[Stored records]
- - -

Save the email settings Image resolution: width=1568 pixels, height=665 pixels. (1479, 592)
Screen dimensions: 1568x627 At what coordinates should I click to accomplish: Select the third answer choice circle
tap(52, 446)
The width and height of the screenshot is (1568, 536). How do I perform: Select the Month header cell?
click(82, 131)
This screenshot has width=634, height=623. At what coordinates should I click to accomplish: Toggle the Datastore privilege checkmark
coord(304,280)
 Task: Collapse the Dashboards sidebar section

- - -

> _What this task involves_
Retype all the data, changing nothing.

> _Output of the task_
Save the email settings Image resolution: width=1568 pixels, height=665 pixels. (1479, 592)
Screen dimensions: 1568x627 At what coordinates should I click to accomplish: Select the third answer choice circle
tap(52, 446)
The width and height of the screenshot is (1568, 536). How do I perform: Select the Month header cell?
click(82, 131)
This screenshot has width=634, height=623. At what coordinates should I click to accomplish: Toggle the Datastore privilege checkmark
coord(304,280)
 Task: Collapse the Dashboards sidebar section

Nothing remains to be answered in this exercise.